Required action
Retype the data in its entirety, with no word changed.

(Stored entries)
☆ ☆ ☆ ☆ ☆ ☆ ☆

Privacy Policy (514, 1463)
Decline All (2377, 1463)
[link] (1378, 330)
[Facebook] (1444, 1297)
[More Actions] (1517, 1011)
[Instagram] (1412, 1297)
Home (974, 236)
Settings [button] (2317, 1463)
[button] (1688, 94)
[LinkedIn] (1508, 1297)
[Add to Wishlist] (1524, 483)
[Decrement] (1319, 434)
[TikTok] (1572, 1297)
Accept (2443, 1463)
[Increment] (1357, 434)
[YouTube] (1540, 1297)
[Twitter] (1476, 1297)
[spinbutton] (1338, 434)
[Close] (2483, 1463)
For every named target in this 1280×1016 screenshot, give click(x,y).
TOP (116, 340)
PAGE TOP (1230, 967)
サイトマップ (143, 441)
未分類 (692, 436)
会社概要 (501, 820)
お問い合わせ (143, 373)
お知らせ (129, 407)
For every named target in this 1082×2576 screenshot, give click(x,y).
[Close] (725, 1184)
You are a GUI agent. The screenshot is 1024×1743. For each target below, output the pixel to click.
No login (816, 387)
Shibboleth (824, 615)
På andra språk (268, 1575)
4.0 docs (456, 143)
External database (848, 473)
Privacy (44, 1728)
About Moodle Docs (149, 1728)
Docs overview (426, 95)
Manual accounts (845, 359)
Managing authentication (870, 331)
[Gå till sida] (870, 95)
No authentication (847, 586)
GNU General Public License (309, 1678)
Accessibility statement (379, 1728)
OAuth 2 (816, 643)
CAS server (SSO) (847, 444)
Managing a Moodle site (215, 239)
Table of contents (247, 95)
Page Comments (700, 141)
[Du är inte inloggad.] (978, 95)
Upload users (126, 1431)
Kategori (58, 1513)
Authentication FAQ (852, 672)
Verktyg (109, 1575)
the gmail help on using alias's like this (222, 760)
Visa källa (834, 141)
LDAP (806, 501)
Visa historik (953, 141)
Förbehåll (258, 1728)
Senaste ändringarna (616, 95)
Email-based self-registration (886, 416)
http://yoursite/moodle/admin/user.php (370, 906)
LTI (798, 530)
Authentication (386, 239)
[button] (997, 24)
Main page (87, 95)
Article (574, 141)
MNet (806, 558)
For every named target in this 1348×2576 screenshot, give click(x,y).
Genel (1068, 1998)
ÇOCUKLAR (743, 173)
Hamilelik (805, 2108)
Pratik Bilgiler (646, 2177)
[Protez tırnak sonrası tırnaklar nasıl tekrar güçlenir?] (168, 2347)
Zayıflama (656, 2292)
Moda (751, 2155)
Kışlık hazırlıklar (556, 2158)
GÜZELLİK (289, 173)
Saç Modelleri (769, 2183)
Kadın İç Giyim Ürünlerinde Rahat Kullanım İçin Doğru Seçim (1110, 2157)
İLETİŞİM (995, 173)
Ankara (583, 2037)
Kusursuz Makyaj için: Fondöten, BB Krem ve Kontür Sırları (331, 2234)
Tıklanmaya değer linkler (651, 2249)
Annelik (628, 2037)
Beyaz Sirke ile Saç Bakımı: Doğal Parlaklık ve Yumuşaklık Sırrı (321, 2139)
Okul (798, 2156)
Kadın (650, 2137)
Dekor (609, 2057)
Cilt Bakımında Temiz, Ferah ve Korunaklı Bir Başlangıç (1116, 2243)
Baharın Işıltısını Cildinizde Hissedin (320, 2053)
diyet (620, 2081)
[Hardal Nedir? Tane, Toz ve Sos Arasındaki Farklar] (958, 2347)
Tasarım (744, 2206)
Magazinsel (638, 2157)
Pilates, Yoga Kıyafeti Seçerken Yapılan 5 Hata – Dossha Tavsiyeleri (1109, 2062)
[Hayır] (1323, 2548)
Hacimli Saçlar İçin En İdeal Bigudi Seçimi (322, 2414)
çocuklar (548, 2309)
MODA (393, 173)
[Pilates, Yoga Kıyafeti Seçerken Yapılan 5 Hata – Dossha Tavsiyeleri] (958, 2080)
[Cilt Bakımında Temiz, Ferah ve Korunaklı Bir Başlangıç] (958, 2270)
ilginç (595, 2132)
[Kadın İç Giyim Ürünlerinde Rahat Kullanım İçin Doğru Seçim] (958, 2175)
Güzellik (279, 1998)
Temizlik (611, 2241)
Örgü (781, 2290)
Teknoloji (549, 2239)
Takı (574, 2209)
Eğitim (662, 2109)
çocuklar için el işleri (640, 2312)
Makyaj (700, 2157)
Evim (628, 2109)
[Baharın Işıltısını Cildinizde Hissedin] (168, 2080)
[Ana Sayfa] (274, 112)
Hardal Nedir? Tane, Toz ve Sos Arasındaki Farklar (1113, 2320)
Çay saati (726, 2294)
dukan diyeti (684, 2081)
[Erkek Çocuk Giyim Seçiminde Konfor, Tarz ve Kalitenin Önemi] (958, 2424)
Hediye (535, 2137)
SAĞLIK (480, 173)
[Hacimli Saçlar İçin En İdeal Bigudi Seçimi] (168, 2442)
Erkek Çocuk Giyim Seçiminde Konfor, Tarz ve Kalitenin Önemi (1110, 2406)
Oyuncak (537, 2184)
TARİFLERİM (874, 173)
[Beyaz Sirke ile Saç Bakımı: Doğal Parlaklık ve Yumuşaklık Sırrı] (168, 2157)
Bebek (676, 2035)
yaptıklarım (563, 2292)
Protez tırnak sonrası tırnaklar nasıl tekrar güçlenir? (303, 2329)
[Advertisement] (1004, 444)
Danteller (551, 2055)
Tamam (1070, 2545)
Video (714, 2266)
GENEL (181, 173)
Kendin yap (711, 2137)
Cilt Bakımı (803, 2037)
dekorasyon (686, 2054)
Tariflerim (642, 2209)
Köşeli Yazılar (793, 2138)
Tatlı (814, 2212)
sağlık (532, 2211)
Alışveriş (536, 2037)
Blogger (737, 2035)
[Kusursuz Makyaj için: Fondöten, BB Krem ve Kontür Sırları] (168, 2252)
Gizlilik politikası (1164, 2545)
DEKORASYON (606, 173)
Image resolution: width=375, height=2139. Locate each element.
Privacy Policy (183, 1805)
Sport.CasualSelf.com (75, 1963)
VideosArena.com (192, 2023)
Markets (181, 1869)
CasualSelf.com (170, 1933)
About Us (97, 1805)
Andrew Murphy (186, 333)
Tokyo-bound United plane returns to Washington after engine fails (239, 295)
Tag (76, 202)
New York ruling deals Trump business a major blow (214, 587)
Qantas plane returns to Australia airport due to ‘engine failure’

☆ ☆ ☆ ☆ ☆ ☆ ☆

Written reply
Privacy Policy (514, 1463)
Decline All (2377, 1463)
[link] (1378, 330)
[Facebook] (1444, 1297)
[More Actions] (1517, 1011)
[Instagram] (1412, 1297)
Home (974, 236)
Settings [button] (2317, 1463)
[button] (1688, 94)
[LinkedIn] (1508, 1297)
[Add to Wishlist] (1524, 483)
[Decrement] (1319, 434)
[TikTok] (1572, 1297)
Accept (2443, 1463)
[Increment] (1357, 434)
[YouTube] (1540, 1297)
[Twitter] (1476, 1297)
[spinbutton] (1338, 434)
[Close] (2483, 1463)
For every named target in this 1280×1016 screenshot, give click(x,y).
TOP (116, 340)
PAGE TOP (1230, 967)
サイトマップ (143, 441)
未分類 (692, 436)
会社概要 (501, 820)
お問い合わせ (143, 373)
お知らせ (129, 407)
For every named target in this 1082×2576 screenshot, give click(x,y).
[Close] (725, 1184)
You are a GUI agent. The screenshot is 1024×1743. For each target below, output the pixel to click.
No login (816, 387)
Shibboleth (824, 615)
På andra språk (268, 1575)
4.0 docs (456, 143)
External database (848, 473)
Privacy (44, 1728)
About Moodle Docs (149, 1728)
Docs overview (426, 95)
Manual accounts (845, 359)
Managing authentication (870, 331)
[Gå till sida] (870, 95)
No authentication (847, 586)
GNU General Public License (309, 1678)
Accessibility statement (379, 1728)
OAuth 2 (816, 643)
CAS server (SSO) (847, 444)
Managing a Moodle site (215, 239)
Table of contents (247, 95)
Page Comments (700, 141)
[Du är inte inloggad.] (978, 95)
Upload users (126, 1431)
Kategori (58, 1513)
Authentication FAQ (852, 672)
Verktyg (109, 1575)
the gmail help on using alias's like this (222, 760)
Visa källa (834, 141)
LDAP (806, 501)
Visa historik (953, 141)
Förbehåll (258, 1728)
Senaste ändringarna (616, 95)
Email-based self-registration (886, 416)
http://yoursite/moodle/admin/user.php (370, 906)
LTI (798, 530)
Authentication (386, 239)
[button] (997, 24)
Main page (87, 95)
Article (574, 141)
MNet (806, 558)
For every named target in this 1348×2576 screenshot, give click(x,y).
Genel (1068, 1998)
ÇOCUKLAR (743, 173)
Hamilelik (805, 2108)
Pratik Bilgiler (646, 2177)
[Protez tırnak sonrası tırnaklar nasıl tekrar güçlenir?] (168, 2347)
Zayıflama (656, 2292)
Moda (751, 2155)
Kışlık hazırlıklar (556, 2158)
GÜZELLİK (289, 173)
Saç Modelleri (769, 2183)
Kadın İç Giyim Ürünlerinde Rahat Kullanım İçin Doğru Seçim (1110, 2157)
İLETİŞİM (995, 173)
Ankara (583, 2037)
Kusursuz Makyaj için: Fondöten, BB Krem ve Kontür Sırları (331, 2234)
Tıklanmaya değer linkler (651, 2249)
Annelik (628, 2037)
Beyaz Sirke ile Saç Bakımı: Doğal Parlaklık ve Yumuşaklık Sırrı (321, 2139)
Okul (798, 2156)
Kadın (650, 2137)
Dekor (609, 2057)
Cilt Bakımında Temiz, Ferah ve Korunaklı Bir Başlangıç (1116, 2243)
Baharın Işıltısını Cildinizde Hissedin (320, 2053)
diyet (620, 2081)
[Hardal Nedir? Tane, Toz ve Sos Arasındaki Farklar] (958, 2347)
Tasarım (744, 2206)
Magazinsel (638, 2157)
Pilates, Yoga Kıyafeti Seçerken Yapılan 5 Hata – Dossha Tavsiyeleri (1109, 2062)
[Hayır] (1323, 2548)
Hacimli Saçlar İçin En İdeal Bigudi Seçimi (322, 2414)
çocuklar (548, 2309)
MODA (393, 173)
[Pilates, Yoga Kıyafeti Seçerken Yapılan 5 Hata – Dossha Tavsiyeleri] (958, 2080)
[Cilt Bakımında Temiz, Ferah ve Korunaklı Bir Başlangıç] (958, 2270)
ilginç (595, 2132)
[Kadın İç Giyim Ürünlerinde Rahat Kullanım İçin Doğru Seçim] (958, 2175)
Güzellik (279, 1998)
Temizlik (611, 2241)
Örgü (781, 2290)
Teknoloji (549, 2239)
Takı (574, 2209)
Eğitim (662, 2109)
çocuklar için el işleri (640, 2312)
Makyaj (700, 2157)
Evim (628, 2109)
[Baharın Işıltısını Cildinizde Hissedin] (168, 2080)
[Ana Sayfa] (274, 112)
Hardal Nedir? Tane, Toz ve Sos Arasındaki Farklar (1113, 2320)
Çay saati (726, 2294)
dukan diyeti (684, 2081)
[Erkek Çocuk Giyim Seçiminde Konfor, Tarz ve Kalitenin Önemi] (958, 2424)
Hediye (535, 2137)
SAĞLIK (480, 173)
[Hacimli Saçlar İçin En İdeal Bigudi Seçimi] (168, 2442)
Erkek Çocuk Giyim Seçiminde Konfor, Tarz ve Kalitenin Önemi (1110, 2406)
Oyuncak (537, 2184)
TARİFLERİM (874, 173)
[Beyaz Sirke ile Saç Bakımı: Doğal Parlaklık ve Yumuşaklık Sırrı] (168, 2157)
Bebek (676, 2035)
yaptıklarım (563, 2292)
Protez tırnak sonrası tırnaklar nasıl tekrar güçlenir? (303, 2329)
[Advertisement] (1004, 444)
Danteller (551, 2055)
Tamam (1070, 2545)
Video (714, 2266)
GENEL (181, 173)
Kendin yap (711, 2137)
Cilt Bakımı (803, 2037)
dekorasyon (686, 2054)
Tariflerim (642, 2209)
Köşeli Yazılar (793, 2138)
Tatlı (814, 2212)
sağlık (532, 2211)
Alışveriş (536, 2037)
Blogger (737, 2035)
[Kusursuz Makyaj için: Fondöten, BB Krem ve Kontür Sırları] (168, 2252)
Gizlilik politikası (1164, 2545)
DEKORASYON (606, 173)
Image resolution: width=375, height=2139. Locate each element.
Privacy Policy (183, 1805)
Sport.CasualSelf.com (75, 1963)
VideosArena.com (192, 2023)
Markets (181, 1869)
CasualSelf.com (170, 1933)
About Us (97, 1805)
Andrew Murphy (186, 333)
Tokyo-bound United plane returns to Washington after engine fails (239, 295)
Tag (76, 202)
New York ruling deals Trump business a major blow (214, 587)
Qantas plane returns to Australia airport due to ‘engine failure’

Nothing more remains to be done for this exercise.